» Listing:
****
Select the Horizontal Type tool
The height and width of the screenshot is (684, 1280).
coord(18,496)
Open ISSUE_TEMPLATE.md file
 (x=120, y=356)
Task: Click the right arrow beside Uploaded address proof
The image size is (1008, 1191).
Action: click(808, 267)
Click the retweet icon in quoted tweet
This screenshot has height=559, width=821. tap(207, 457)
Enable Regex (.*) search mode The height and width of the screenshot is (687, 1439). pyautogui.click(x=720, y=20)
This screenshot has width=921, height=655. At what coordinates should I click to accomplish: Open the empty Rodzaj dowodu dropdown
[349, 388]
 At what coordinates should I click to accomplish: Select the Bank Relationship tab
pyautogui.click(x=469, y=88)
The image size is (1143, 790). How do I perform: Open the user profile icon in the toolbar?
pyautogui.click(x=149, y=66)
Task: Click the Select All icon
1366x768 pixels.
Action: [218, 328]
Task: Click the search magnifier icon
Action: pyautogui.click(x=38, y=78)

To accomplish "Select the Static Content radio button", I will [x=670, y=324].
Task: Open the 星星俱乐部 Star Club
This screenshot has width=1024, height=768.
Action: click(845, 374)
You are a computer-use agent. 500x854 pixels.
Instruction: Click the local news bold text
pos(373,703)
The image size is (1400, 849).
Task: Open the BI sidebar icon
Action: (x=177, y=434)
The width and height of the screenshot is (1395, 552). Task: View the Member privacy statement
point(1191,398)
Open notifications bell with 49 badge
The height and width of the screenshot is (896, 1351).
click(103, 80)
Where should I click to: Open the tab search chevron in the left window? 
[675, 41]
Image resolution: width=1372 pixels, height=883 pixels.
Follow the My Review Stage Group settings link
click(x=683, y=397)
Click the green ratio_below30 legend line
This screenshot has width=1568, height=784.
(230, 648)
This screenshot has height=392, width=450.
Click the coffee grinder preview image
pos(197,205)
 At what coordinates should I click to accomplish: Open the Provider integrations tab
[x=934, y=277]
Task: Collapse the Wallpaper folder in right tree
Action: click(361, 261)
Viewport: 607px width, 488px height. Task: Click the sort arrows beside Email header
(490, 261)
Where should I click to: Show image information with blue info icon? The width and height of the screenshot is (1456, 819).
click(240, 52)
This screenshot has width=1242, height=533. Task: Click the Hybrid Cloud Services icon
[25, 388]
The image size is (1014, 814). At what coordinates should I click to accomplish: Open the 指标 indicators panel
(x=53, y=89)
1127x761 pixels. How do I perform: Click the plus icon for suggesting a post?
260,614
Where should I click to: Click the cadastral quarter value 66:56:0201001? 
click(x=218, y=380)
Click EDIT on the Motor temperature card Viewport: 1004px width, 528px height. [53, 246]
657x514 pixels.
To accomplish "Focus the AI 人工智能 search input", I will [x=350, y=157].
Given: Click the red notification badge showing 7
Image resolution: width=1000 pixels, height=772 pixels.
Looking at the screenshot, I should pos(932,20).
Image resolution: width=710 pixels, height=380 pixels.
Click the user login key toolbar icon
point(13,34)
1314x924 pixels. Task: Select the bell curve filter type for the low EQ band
****
» Exercise objective:
Rewrite all of the material above, changing each "pixels" to "px" and keeping every other part the same.

» Exercise solution:
Select the Horizontal Type tool
The height and width of the screenshot is (684, 1280).
coord(18,496)
Open ISSUE_TEMPLATE.md file
 (x=120, y=356)
Task: Click the right arrow beside Uploaded address proof
The image size is (1008, 1191).
Action: click(808, 267)
Click the retweet icon in quoted tweet
This screenshot has height=559, width=821. tap(207, 457)
Enable Regex (.*) search mode The height and width of the screenshot is (687, 1439). pyautogui.click(x=720, y=20)
This screenshot has width=921, height=655. At what coordinates should I click to accomplish: Open the empty Rodzaj dowodu dropdown
[349, 388]
 At what coordinates should I click to accomplish: Select the Bank Relationship tab
pyautogui.click(x=469, y=88)
The image size is (1143, 790). How do I perform: Open the user profile icon in the toolbar?
pyautogui.click(x=149, y=66)
Task: Click the Select All icon
1366x768 px.
Action: [218, 328]
Task: Click the search magnifier icon
Action: pyautogui.click(x=38, y=78)

To accomplish "Select the Static Content radio button", I will [x=670, y=324].
Task: Open the 星星俱乐部 Star Club
This screenshot has width=1024, height=768.
Action: click(845, 374)
You are a computer-use agent. 500x854 px.
Instruction: Click the local news bold text
pos(373,703)
The image size is (1400, 849).
Task: Open the BI sidebar icon
Action: (x=177, y=434)
The width and height of the screenshot is (1395, 552). Task: View the Member privacy statement
point(1191,398)
Open notifications bell with 49 badge
The height and width of the screenshot is (896, 1351).
click(103, 80)
Where should I click to: Open the tab search chevron in the left window? 
[675, 41]
Image resolution: width=1372 px, height=883 px.
Follow the My Review Stage Group settings link
click(x=683, y=397)
Click the green ratio_below30 legend line
This screenshot has width=1568, height=784.
(230, 648)
This screenshot has height=392, width=450.
Click the coffee grinder preview image
pos(197,205)
 At what coordinates should I click to accomplish: Open the Provider integrations tab
[x=934, y=277]
Task: Collapse the Wallpaper folder in right tree
Action: click(361, 261)
Viewport: 607px width, 488px height. Task: Click the sort arrows beside Email header
(490, 261)
Where should I click to: Show image information with blue info icon? The width and height of the screenshot is (1456, 819).
click(240, 52)
This screenshot has width=1242, height=533. Task: Click the Hybrid Cloud Services icon
[25, 388]
The image size is (1014, 814). At what coordinates should I click to accomplish: Open the 指标 indicators panel
(x=53, y=89)
1127x761 px. How do I perform: Click the plus icon for suggesting a post?
260,614
Where should I click to: Click the cadastral quarter value 66:56:0201001? 
click(x=218, y=380)
Click EDIT on the Motor temperature card Viewport: 1004px width, 528px height. [53, 246]
657x514 px.
To accomplish "Focus the AI 人工智能 search input", I will [x=350, y=157].
Given: Click the red notification badge showing 7
Image resolution: width=1000 px, height=772 px.
Looking at the screenshot, I should pos(932,20).
Image resolution: width=710 px, height=380 px.
Click the user login key toolbar icon
point(13,34)
1314x924 px. Task: Select the bell curve filter type for the low EQ band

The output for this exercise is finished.